Sunday, November 2, 2008

Night Time



Shooting events at night can be hard. Depending on the movement of dancers, you need shutter speeds in the 1/250th range. If you are not using flash, and like most events at night are shooting in low light, that means you have to shoot with a fast lens (aperture of f2.8 or faster) and/or a High ISO. In this photo, I was shooting at ISO 1600 at f2.8. This ensured the shutter speed was fast enough to freeze these dancers, who were moving quite fast. Now depending on your camera, you may introduce a lot of noise at ISO 1600. My Canon Eos 20d is quite good and even at ISO 1600 the noise is acceptable. I also ran this photo through a third party software that reduces noise further. I bought Neat Image (software name) which is a photoshop plugin a long time ago. There is also Noise Ninja and a bunch of others. Photoshop also has a noise reduction feature.

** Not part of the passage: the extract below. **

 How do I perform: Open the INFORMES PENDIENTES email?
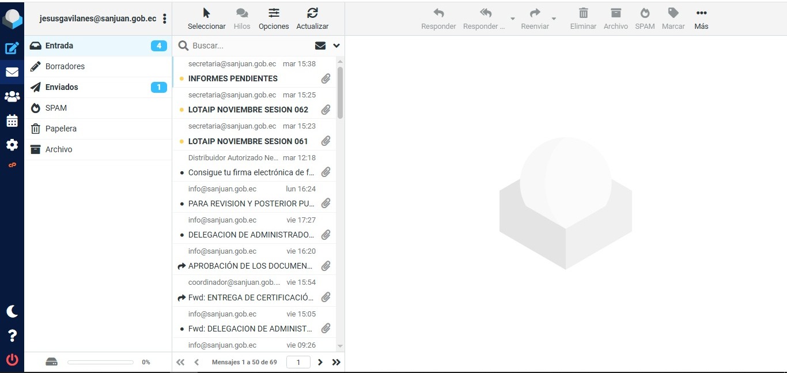tap(233, 78)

Now Noise is caused by a couple of things. First, your camera sensor has noise. This is exacerbated by longer exposures, or multiple exposures, which increases the heat of the sensor or having more things on a smaller chip (which is why a digital SLR will generally have less noise than a point and shoot digital camera). The second thing is your ISO Think of ISO (for this example) like the volume on your stereo. With the volume lower, you can't hear noise coming from your speakers. But crank the volume up enough and you start to hear a hiss through your speakers. And just like speakers, some cameras handle higher ISO better than others. So get to know the limitations of your camera.